The good structure for a set with coordinates is a R-tree or a R*-Tree. Given your collection [x0, x1, ..., x26], you have to ask all the words that contains at most xi letter, for each letter. Your search is in O(log N), where N is the number of words in your dictionary. However you don't want to look at the biggest word in all the words that match your query. This is why the first dimension is important.

You know that the length of the biggest word is between 0 and X, where X=sum(x_i, i=1..26). You can search iteratively from X to 1, but you can also do a binary search algorithm for the length of the query. You use the first dimension of your array as the query. You start from a=X to b=X/2. If their is at least a match, you search from a to (a+b)/2, else you search from b to b-(a-b)/2=(3b-a)/2. You do that until you have b-a=1. You now have the biggest length and all the matches with this length.

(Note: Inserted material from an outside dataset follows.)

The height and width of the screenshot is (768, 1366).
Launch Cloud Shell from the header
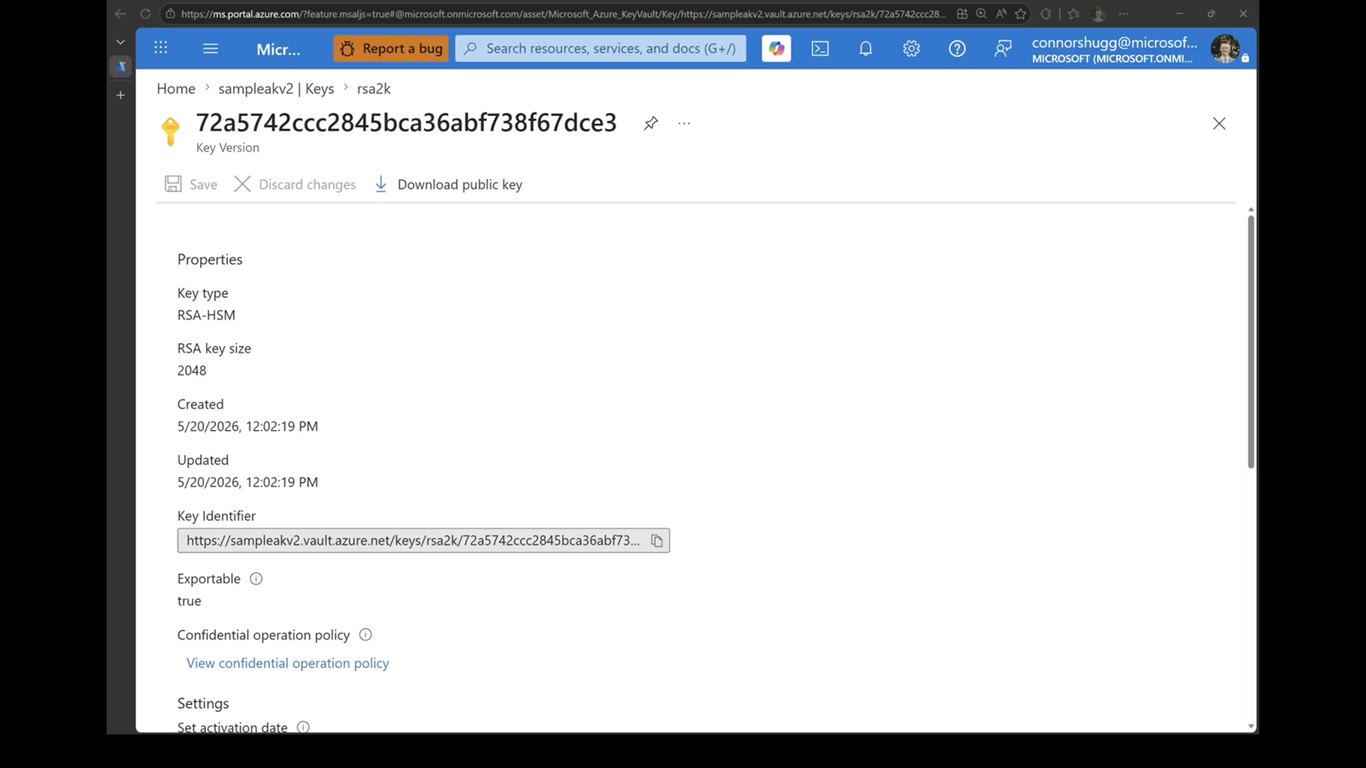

This algorithm is asymptotically much more efficient than the algorithms above. The time complexity is in O(ln(N)×ln(X)). The implementation depend on the R-tree library you use.

Answer 6

Groovy (almost Java):

def letters = ['a', 'e', 'f', 'f', 'g', 'i', 'r', 'q']
def dictionary = ['abacus', 'deltoid', 'gaff', 'giraffe', 'microphone', 'reef', 'qar']
println dictionary
    .findAll{ it.toList().intersect(letters).size() == it.size() }
    .sort{ -it.size() }.head()

The choice of collection type to hold the dictionary is irrelevant to the algorithm. If you're supposed to implement a trie, that's one thing. Otherwise, just create one from an appropriate library to hold the data. Neither Java nor Groovy has one in its standard library that I'm aware of.